(Collected data)
========================
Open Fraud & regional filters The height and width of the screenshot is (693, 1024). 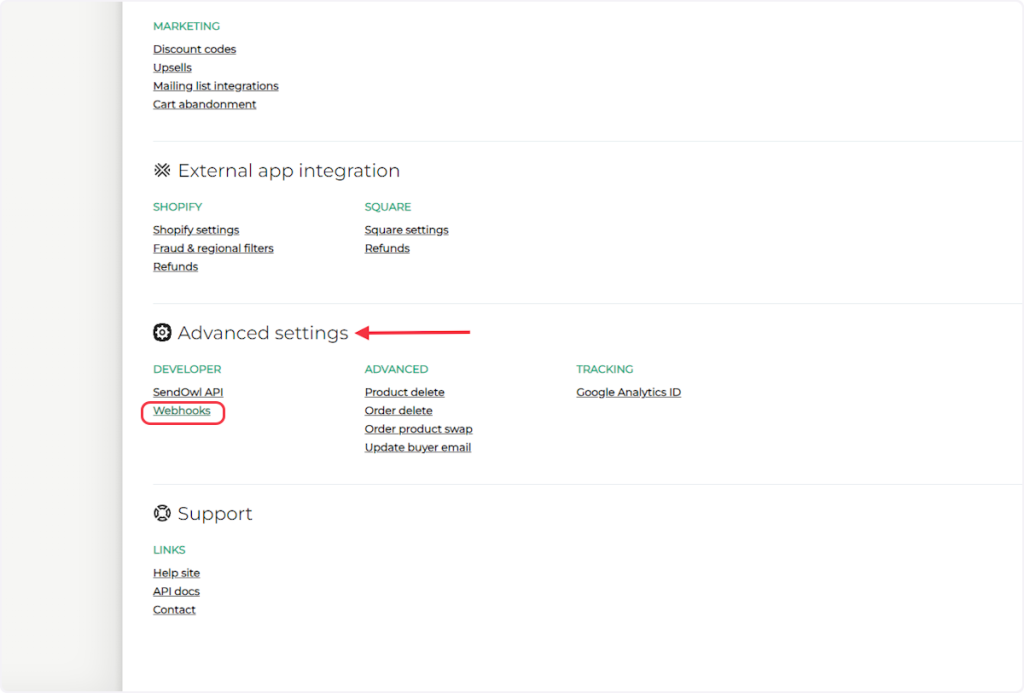tap(213, 248)
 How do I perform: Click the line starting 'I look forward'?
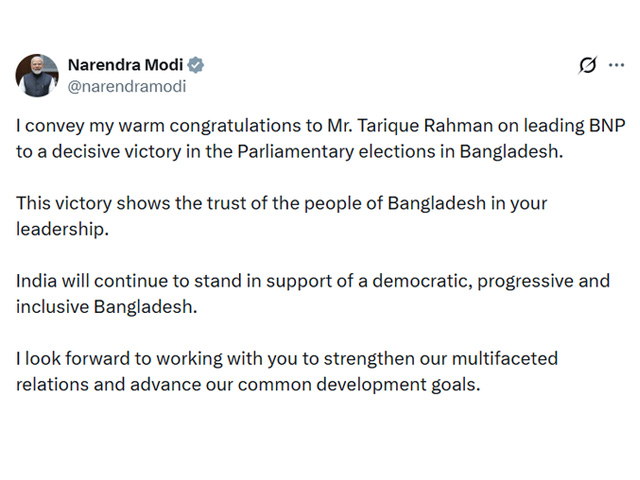coord(287,358)
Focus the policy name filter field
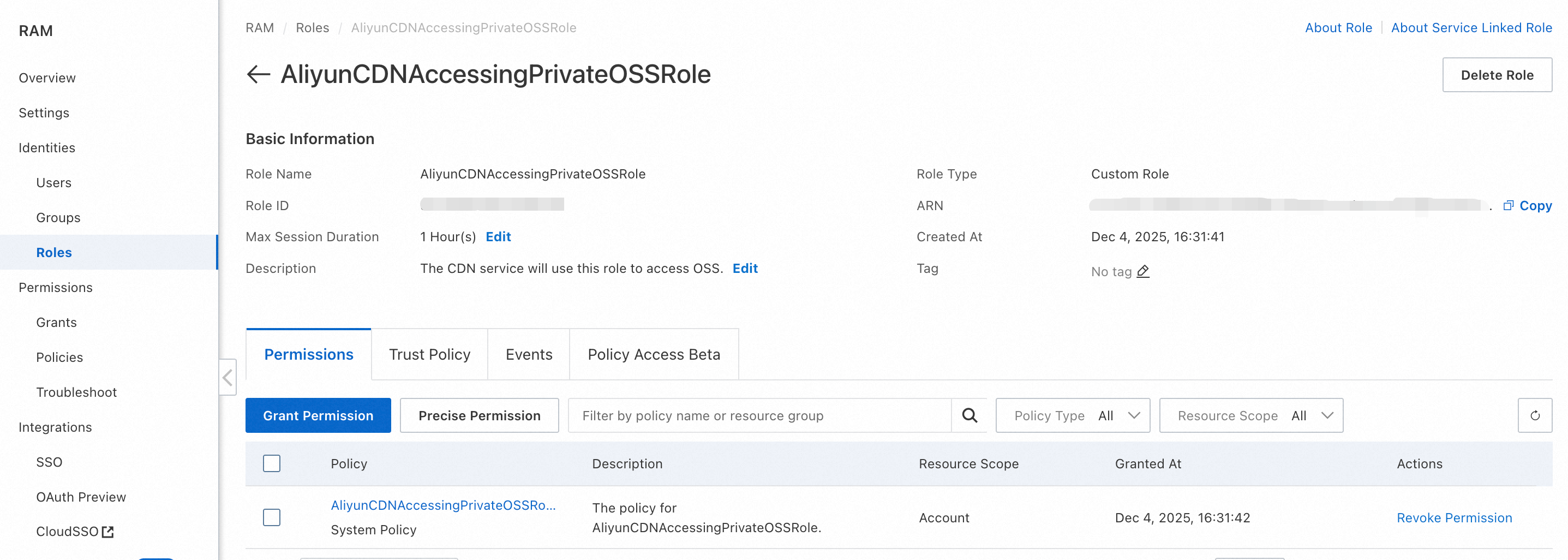This screenshot has width=1568, height=560. pyautogui.click(x=759, y=416)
========================
[Requirement]: Lines from the one containing "How do I perform: Click" through the end of the entries above, both included, are to be written out exactly; no pictures and no other lines.

[Result for this task]:
 How do I perform: Click the line starting 'I look forward'?
coord(287,358)
Focus the policy name filter field
This screenshot has width=1568, height=560. pyautogui.click(x=759, y=416)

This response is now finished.